Ultimately our goal is to build customer loyalty in a long-term or lifetime relationship with our customers.

The RFM formula helps define that value. RFM stands for:

Recency: The amount of time since a person or firm last purchased. (ibid)

Frequency: The number of times a customer buys within a season or year. (ibid)

Monetary: The amount of money a customer spends with a season or year. (ibid)

Analyzing RFM allows marketers to pinpoint whether they’ve done a good job of developing a good relationship with customers. If the answer is yes, let’s keep doing what we’re doing. If our RFM is low for specific clients we need to ask, “What can we do to better our relationship with our clients?”

Now that we understand how we can determine the value our customer, and understand to build that relationship WE must GIVE value—how then do we GIVE the customer value in order for them to be valuable to you.

First, you can’t fake this.

Whether you’re using an email campaign, content marketing on a blog, or giving “free” information you MUST know your audience and provide them with information that is timely, relevant, interesting, and USEFUL.

Understand the goal ISN’T to sell with EVERY email, blog article, or opt-in.

The goal is to build your database and develop a REAL relationship.
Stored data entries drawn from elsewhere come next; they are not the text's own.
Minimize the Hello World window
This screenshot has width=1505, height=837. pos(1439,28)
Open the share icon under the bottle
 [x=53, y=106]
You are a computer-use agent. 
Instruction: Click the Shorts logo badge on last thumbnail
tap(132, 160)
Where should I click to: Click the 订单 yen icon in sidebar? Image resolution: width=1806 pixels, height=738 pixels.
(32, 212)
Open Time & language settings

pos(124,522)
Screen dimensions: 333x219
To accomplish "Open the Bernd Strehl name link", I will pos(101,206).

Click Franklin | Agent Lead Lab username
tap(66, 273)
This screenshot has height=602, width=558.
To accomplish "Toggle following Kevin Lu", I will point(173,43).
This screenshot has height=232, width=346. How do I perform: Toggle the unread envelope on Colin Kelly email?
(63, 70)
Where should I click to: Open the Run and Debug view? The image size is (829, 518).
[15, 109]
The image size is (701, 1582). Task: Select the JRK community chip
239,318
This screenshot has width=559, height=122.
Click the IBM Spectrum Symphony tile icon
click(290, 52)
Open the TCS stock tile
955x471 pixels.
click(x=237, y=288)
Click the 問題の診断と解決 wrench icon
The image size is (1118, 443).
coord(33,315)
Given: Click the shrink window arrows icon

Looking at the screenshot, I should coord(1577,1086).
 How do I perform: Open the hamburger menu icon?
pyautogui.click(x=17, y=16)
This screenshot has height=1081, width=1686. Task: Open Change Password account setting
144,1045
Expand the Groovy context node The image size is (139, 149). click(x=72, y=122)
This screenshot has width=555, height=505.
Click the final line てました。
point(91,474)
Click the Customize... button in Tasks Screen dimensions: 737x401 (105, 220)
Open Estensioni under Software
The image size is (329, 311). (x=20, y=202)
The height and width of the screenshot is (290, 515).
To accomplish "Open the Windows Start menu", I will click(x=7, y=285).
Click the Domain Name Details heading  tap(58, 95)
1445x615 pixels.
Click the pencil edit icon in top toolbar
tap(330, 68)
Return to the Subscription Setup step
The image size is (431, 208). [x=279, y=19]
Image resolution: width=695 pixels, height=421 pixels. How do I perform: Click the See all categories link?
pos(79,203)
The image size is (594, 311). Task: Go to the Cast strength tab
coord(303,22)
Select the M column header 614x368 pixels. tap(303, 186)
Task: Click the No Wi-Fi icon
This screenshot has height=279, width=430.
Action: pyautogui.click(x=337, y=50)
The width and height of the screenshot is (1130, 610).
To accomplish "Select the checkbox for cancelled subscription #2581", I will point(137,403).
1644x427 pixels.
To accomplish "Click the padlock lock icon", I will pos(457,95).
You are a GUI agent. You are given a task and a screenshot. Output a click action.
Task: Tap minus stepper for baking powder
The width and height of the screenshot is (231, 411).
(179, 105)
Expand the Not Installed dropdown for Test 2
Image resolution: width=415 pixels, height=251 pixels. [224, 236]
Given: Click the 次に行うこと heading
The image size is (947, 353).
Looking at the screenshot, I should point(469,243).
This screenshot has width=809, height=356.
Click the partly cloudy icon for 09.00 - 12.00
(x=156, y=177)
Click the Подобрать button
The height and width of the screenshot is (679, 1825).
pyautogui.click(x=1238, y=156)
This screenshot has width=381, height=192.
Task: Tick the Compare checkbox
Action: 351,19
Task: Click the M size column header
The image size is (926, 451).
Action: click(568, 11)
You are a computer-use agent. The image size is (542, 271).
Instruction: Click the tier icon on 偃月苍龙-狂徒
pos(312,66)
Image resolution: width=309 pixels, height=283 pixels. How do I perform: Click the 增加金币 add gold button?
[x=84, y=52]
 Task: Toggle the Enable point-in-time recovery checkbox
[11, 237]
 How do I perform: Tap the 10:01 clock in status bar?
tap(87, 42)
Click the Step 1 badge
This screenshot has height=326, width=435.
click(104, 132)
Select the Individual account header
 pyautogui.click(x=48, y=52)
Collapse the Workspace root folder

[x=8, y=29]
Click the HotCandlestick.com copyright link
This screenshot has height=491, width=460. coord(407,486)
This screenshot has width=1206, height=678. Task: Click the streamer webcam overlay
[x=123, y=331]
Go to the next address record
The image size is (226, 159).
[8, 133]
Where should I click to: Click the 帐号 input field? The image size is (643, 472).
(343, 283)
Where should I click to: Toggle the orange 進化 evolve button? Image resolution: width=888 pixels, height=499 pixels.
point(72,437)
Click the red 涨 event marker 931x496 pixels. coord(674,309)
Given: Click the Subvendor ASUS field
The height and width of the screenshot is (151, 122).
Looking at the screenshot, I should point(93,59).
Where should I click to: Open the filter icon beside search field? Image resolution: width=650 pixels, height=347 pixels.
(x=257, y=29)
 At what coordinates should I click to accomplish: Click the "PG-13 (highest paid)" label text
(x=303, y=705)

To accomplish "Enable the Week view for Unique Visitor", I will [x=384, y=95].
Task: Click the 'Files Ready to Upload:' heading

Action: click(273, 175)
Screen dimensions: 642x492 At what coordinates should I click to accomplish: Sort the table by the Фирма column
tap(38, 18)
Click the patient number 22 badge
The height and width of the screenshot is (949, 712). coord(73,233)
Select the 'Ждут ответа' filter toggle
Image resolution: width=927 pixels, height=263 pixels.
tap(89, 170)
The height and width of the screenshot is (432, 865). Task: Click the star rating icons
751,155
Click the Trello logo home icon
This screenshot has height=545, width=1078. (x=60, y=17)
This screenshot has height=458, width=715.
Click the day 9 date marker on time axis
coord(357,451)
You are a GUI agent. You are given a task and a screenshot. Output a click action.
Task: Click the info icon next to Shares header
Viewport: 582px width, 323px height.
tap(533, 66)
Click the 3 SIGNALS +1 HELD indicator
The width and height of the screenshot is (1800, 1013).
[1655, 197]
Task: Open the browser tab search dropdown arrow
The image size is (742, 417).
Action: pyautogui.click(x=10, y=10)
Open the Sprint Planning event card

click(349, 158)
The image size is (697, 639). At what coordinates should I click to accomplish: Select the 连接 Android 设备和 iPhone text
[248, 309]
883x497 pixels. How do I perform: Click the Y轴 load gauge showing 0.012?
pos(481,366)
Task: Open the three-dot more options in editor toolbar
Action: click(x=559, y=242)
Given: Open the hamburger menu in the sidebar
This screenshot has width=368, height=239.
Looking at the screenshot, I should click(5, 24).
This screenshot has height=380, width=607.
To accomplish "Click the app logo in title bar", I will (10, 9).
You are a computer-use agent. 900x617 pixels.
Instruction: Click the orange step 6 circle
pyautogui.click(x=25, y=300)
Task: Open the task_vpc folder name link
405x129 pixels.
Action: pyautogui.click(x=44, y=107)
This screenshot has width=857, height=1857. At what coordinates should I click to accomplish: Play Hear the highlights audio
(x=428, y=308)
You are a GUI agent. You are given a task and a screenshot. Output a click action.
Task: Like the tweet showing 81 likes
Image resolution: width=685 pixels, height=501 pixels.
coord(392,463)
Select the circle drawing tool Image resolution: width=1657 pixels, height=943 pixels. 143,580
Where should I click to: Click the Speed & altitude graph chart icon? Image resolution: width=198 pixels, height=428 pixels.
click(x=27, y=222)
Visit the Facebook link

Over time the sales will come IF you’ve identified the correct audience and developed the relationship.

Finally, remember Rome wasn’t built in a day and neither will relationships with your customers. And just like a marriage, building a business relationship on a regular basis can mean the difference between a 50th anniversary and divorce.

(1) Successful Direct Marketing Methods, Bob Stone and Ron Jacobs.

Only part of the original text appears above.